Is split horizon dns important?
Split DNS returns different results depending on the source IP.
It's commonly promoted as a significant security measure for internal resources, for limiting enumeration and discovery.
I've had many issues with split DNS in the past, with programs that don't properly respect ttls. They cache resolution for a long time, and since DNS is inconsistent (i.e. it depends on my source IP), they break. Windows and Chrome, for example, have each been problematic for me.
I'm wondering about the security value of split DNS. DNS just maps text names to IP addresses. Is it somehow easier for an attacker to enumerate hostnames than IPs? Do internet addresses need to be secret? Is split DNS still valuable even with firewalls that block by source IP? How much real security does split DNS offer?

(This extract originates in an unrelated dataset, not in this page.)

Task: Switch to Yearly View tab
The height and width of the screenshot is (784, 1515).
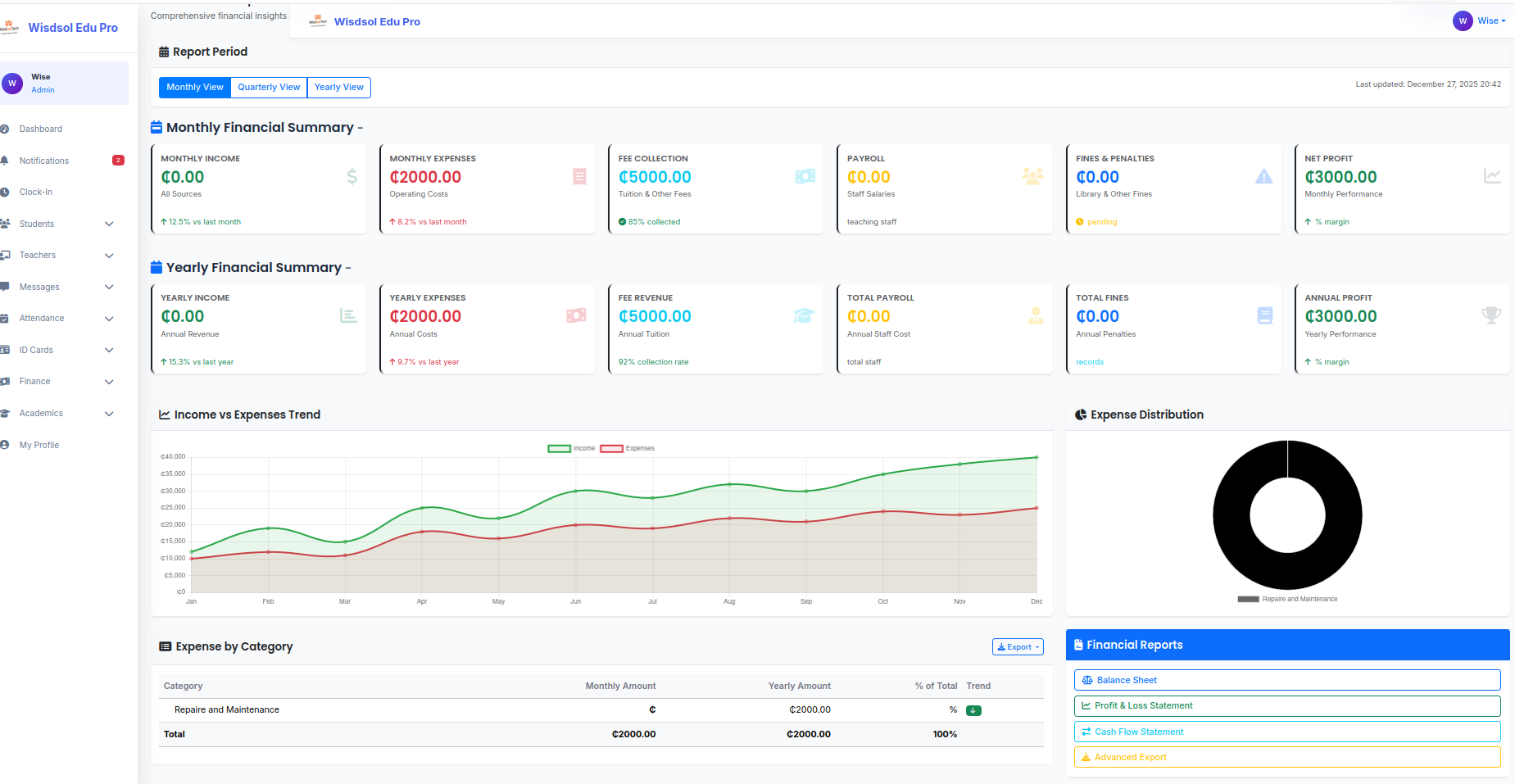Action: [x=338, y=88]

Split horizon DNS is a BAD idea. It basically makes DNSSEC impossible to implement reliably (there are workarounds but they are all unsatisfactory). The main advantage of split horizon DNS is that it makes it possible to hide internal networks, but the same can be achieved by creating a subdomain and making sure its SOA servers are not accessible from the public networks. So with split horizon DNS you'd have payroll.bigcorp.com, with a secure subdomain you'd have payroll.i.bigcorp.com . But with a subdomain, you can actually use DNSSEC meaningfully.